> Aim of the exercise: Turn the records starting at the line containing "Locate an element on the screen. The" and ending at the line containing "trendline-icon is located" into a numbered list, with blank lines omitted. Leave the pictures out of your answer.

> Data records:
_ _ _

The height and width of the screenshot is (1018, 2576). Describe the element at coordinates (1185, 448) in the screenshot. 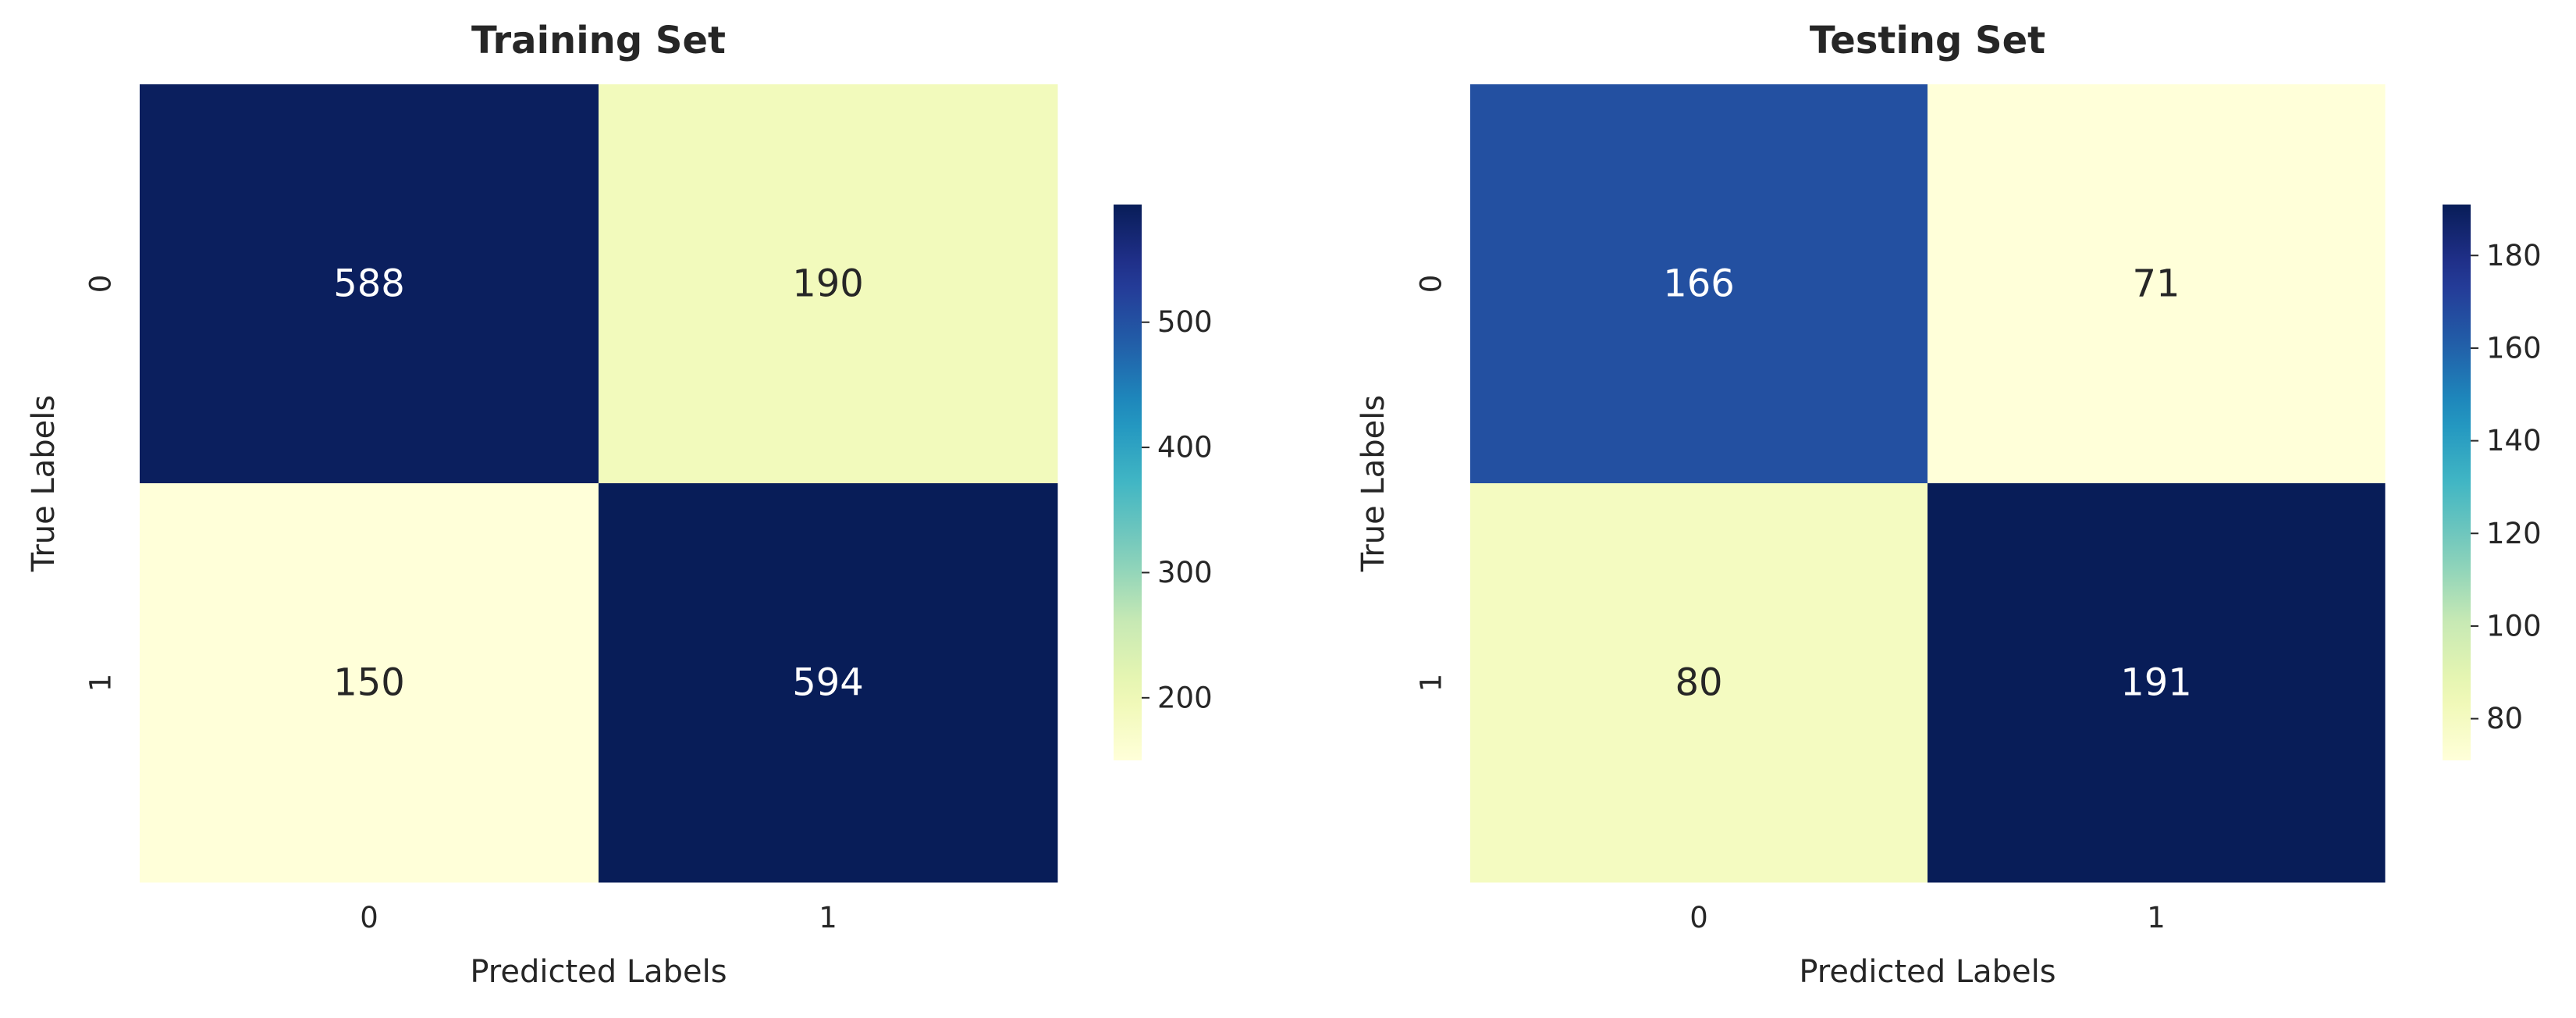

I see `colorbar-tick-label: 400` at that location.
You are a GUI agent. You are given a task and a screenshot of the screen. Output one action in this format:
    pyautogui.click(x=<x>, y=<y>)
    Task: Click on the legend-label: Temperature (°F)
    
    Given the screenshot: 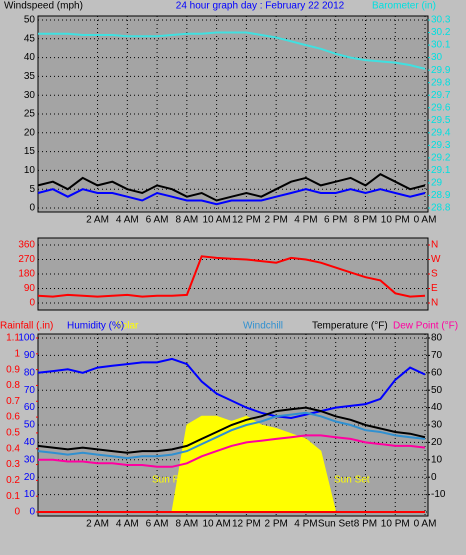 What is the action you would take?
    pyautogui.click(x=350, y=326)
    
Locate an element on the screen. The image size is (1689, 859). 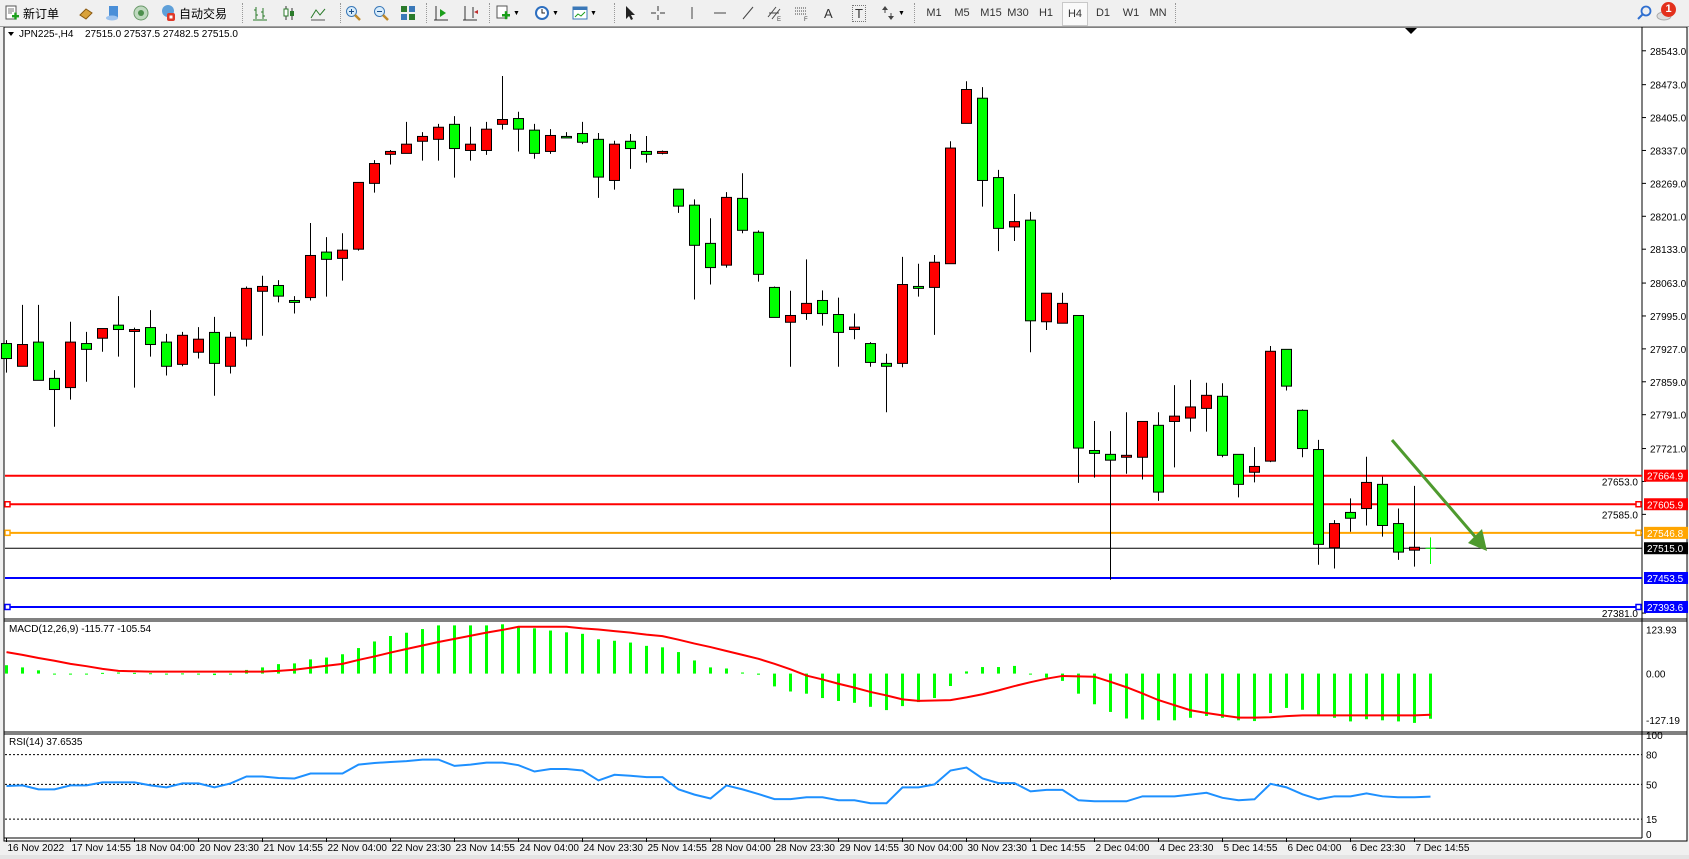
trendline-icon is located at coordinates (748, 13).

_ _ _

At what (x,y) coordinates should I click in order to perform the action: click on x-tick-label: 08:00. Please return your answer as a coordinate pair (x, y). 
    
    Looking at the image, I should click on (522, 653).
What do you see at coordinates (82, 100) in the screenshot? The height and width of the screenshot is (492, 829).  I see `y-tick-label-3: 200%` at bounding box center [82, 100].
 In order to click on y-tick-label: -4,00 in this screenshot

_ _ _

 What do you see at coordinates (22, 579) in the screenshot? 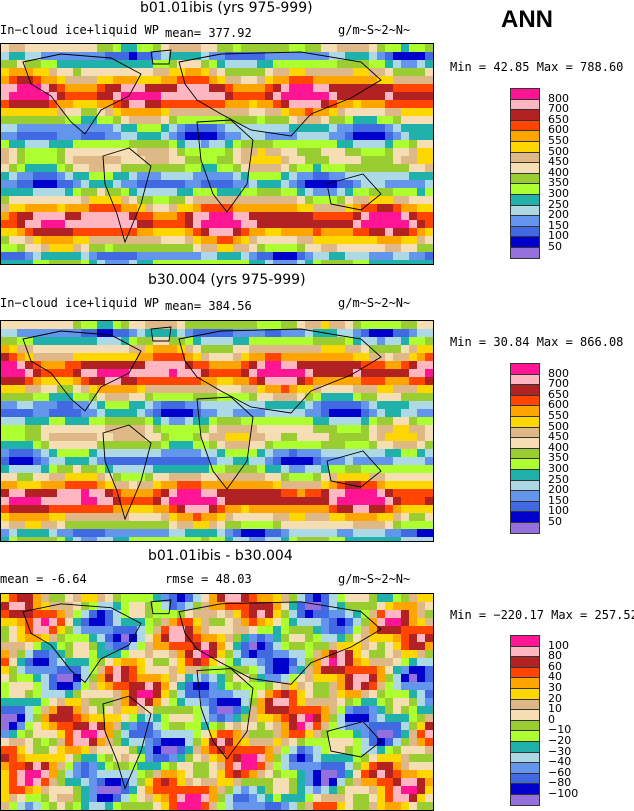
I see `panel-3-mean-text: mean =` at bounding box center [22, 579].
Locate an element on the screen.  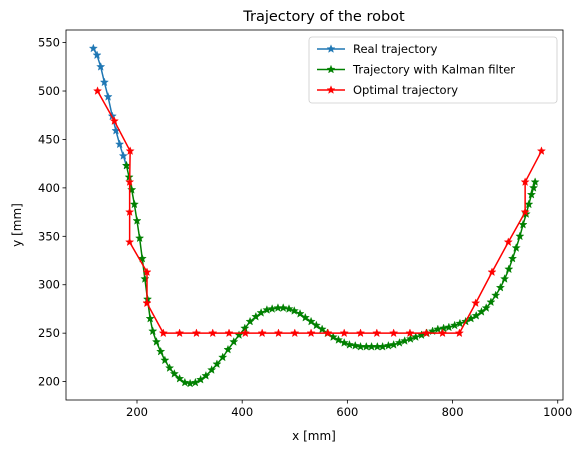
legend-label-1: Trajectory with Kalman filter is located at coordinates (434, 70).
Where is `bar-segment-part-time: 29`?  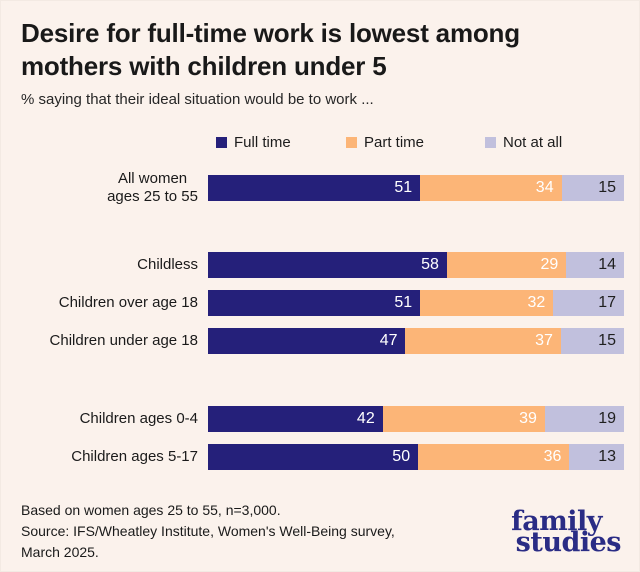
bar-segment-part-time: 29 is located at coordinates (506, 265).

_ _ _

> Response:
1. Locate an element on the screen. The image size is (1689, 859). 
2. trendline-icon is located at coordinates (748, 13).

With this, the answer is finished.